09 April 2003, 20:03
Gudovich, Ivan Vasilyevich
Russian military man. Earl (since 1797). Field marshal General of the Russian Army (since 1807).
Born in 1741. Descendant of an ancient Polish noble family. Studies in Universities of Koenigsberg and Leipzig. Since 1759, was in the military: first as an ensign of the Corps of Engineers, later as an adjutant of the mighty Earl P.I. Shuvalov. During the Russo-Turkish war of 1768-1774, was distinguished in the battles of Hotin (1769), Larga and Kagul (1770), and Zhurzheva (1771).
Gudovich's commander talent unveiled during the Russo-Turkish war of 1787-1791. In the army of the Grand Duke filed marshal general G.A. Potemkin-Tavrichesky, he commanded special military corps operating successfully in the North Black Sea areas moving westwards to the Danube estuary along the Black Sea shore.
In 1790, Gudovich's troops conquered Turkish fortresses of Hajibey and Kiliya, which was located on the Danube bank at the approaches to Izmail, the main Turkish stronghold in the north of the Ottoman Porta possessions. For the victory over the Sultan's troops, Catherine the Second promoted I.V. Gudovich to enchef general.
In 1790, was appointed the commander of the Caucasian Line. For conquest of Anapa in 1791, was awarded the second-degree order of St. George (orden Sv. Georgiya 2-oy stepeni) and a dress sword decorated with diamonds.
In 1796, when V.A. Zubov was appointed commander-in-chief of the Persian expedition, Gudovich was discontented with this appointment and applied for resignation, but Catherine the Second only allowed him a vacation.

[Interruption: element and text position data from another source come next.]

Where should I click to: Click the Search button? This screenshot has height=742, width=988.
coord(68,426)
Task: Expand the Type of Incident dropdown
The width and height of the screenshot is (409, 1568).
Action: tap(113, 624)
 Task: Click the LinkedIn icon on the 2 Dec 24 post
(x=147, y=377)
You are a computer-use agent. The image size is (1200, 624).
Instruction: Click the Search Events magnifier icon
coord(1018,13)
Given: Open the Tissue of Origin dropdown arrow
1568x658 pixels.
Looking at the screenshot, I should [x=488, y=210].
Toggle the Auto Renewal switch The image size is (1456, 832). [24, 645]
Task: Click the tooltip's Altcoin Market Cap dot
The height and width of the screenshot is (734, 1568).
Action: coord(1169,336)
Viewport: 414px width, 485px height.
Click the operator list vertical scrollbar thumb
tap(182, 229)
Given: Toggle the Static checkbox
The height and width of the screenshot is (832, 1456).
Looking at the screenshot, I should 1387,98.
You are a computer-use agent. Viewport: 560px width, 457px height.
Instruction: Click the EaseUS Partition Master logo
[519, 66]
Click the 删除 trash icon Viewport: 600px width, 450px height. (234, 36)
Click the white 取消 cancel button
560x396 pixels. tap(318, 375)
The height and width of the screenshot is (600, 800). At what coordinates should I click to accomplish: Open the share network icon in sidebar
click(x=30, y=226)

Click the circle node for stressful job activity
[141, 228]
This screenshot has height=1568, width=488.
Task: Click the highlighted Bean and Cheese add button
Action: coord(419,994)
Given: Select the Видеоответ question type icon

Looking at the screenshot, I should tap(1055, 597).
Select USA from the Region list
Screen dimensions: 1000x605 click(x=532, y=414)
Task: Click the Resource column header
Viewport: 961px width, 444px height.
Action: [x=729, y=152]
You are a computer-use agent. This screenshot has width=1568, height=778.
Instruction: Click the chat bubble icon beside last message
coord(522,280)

Upon Catherine the Second's death, the newly accessed Emperor Paul the First ordered Gudovich to immediately depart for the Caucasus and assume the commandment of the troops instead of Valerian Zubov who fell into disfavor. In 1797, I.V. Gudovich was given a title of an Earl.
In 1798, Earl I.V. Gudovich was appointed governor general of Kiev and later governor general of Podolsk Province. In 1799, I.V. Gudovich became the commander-in-chief of the Russian army supposed to march to the Rhine and support the Austrians who were suffering a repulse from the troops of revolutionary France. However, Gudovich fell out of graces: for openly criticizing of the Prussian military order, the furious Emperor Paul the First who worshipped Prussian Kingdom's military machine, fired him from the military in 1800 and never brought him close to the court again.
Only in 1806, upon Alexander the First's accession, was Gudovich re-mobilized for the imperial service and dispatched to the Caucasus for the third time ? as a commander of Russian troops in Georgia and Dagestan. Conquered Baku, Shekin, and Derbent Khanates.
During the Russo-Turkish war of 1806-1812, the principal battles took place on the Danube and in the Caucasus. The Sultan's command echelon planned once again to annex Transcaucasia from Russia and thus reach the Northern Caucasus benefiting from the small number of Russian troops in this region.
With the beginning of the war, the Turkish troops started concentrating in the borderline fortress of Kars. When they directed to the borders of Georgia which became a part of the Russian Empire by then, enchef general Gudovich immediately marched ahead to confront them. In 1807, a battle took place at Arpachay, in which the Russians gained a major victory.
For the Arpachay victory, Emperor Alexander the First gave I.V. Gudovich a title of the filed marshal general.
However, the soon defeat in the battle of Erivani (1808) and declining health caused I.V. Gudovich to leave the Caucasus. In 1809, he was appointed a member of the State Council and the commander-in-chief of Moscow, where he stayed until February 1812, when he completely resigned from the service due to his age.
I.V. Gudovich spent his last years in his estate of Olgopole (now in Vinnitsa Region, Ukraine), where he died in January 1820.